Got a lot of useful information reading this website so for what it's worth here are some pics and a little info about a ramped build I thought worked out pretty good. ZakW posted a lot more info about a similar build which has gotten great results. I'll probably try to rebuild mine and jack it all up so here is the breakdown.
I saw good results from the Loneoceans RSSTC and one shown on SciTubeHD's youtube channel so I basically tried to wind some coils with similar dimensions and resonant frequency. I also tried some other staccato interrupters already out there but Gao's seemed to work the best for me. I've found it difficult to exceed 12 inch arcs on an SSTC without upping the coil size so the budget QCW mains ramped approach seems like a really good setup and who doesn't like sword sparks.
They are based on Steve Ward's SSTC 5 driver (https://www.stevehv.4hv.org/SSTC5/miniSSTCfnlsch.JPG) with a "staccato interrupter" in place of Steve's 555. I'm running FGA60N65SMD IGBT's on it and still using a 1:1 GDT but using a 15v regulator to power the gate drivers and this just makes things simpler.
Other changes are things like the DC blocking capacitor value at the driver outputs (which should probably be experimental, I think I have like a 2uF ceramic) and the addition of a 1uF DC blocking capacitor in series with the primary (a few .33uF 1200V MKP caps I had).

━━━━━━━━━━━━━━━━━━━━

• _Task_
Print the whole forum post on the ramped SSTC build word for word. The material that follows comes from a different source.

• _Material provided_

━━━━━━━━━━━━━━━━━━━━

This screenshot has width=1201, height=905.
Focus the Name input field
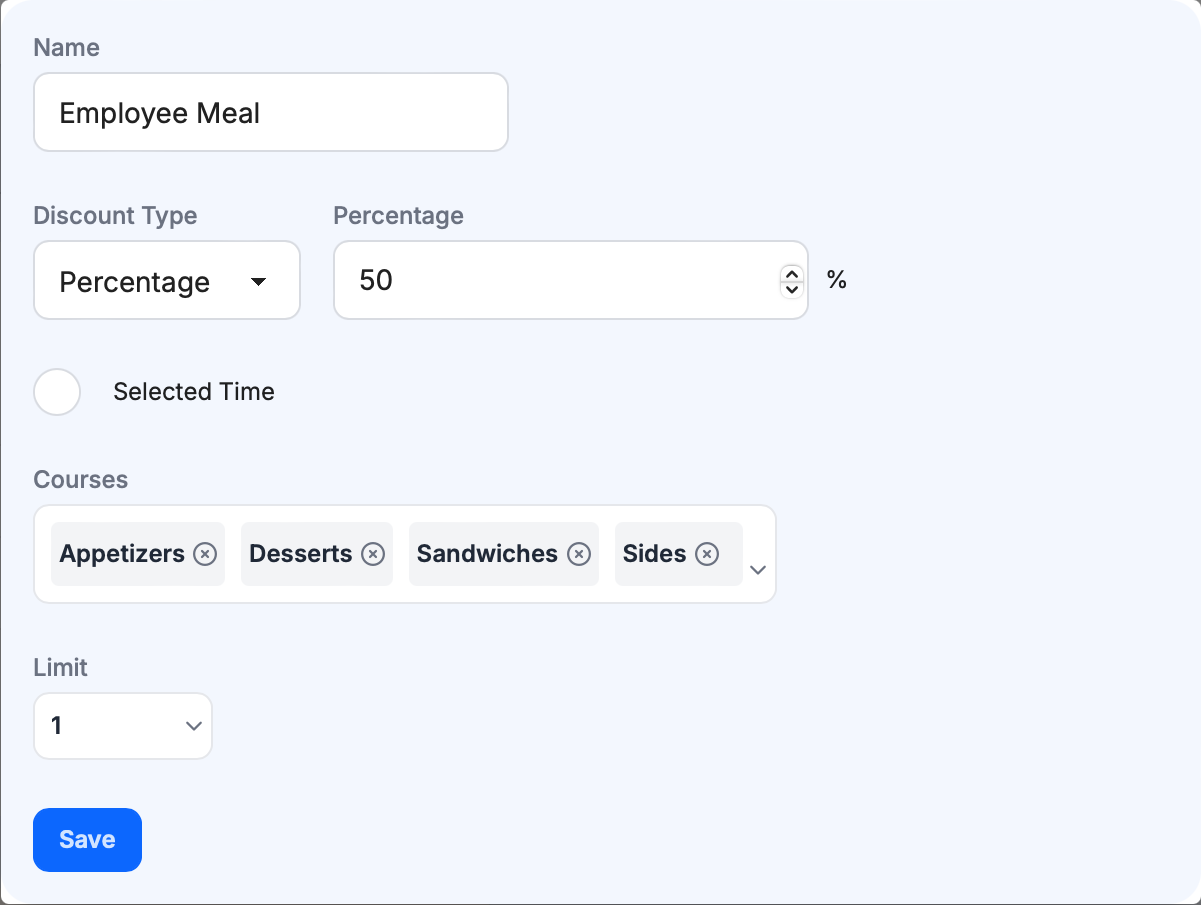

━━━━━━━━━━━━━━━━━━━━

• _Written solution_
Got a lot of useful information reading this website so for what it's worth here are some pics and a little info about a ramped build I thought worked out pretty good. ZakW posted a lot more info about a similar build which has gotten great results. I'll probably try to rebuild mine and jack it all up so here is the breakdown.
I saw good results from the Loneoceans RSSTC and one shown on SciTubeHD's youtube channel so I basically tried to wind some coils with similar dimensions and resonant frequency. I also tried some other staccato interrupters already out there but Gao's seemed to work the best for me. I've found it difficult to exceed 12 inch arcs on an SSTC without upping the coil size so the budget QCW mains ramped approach seems like a really good setup and who doesn't like sword sparks.
They are based on Steve Ward's SSTC 5 driver (https://www.stevehv.4hv.org/SSTC5/miniSSTCfnlsch.JPG) with a "staccato interrupter" in place of Steve's 555. I'm running FGA60N65SMD IGBT's on it and still using a 1:1 GDT but using a 15v regulator to power the gate drivers and this just makes things simpler.
Other changes are things like the DC blocking capacitor value at the driver outputs (which should probably be experimental, I think I have like a 2uF ceramic) and the addition of a 1uF DC blocking capacitor in series with the primary (a few .33uF 1200V MKP caps I had).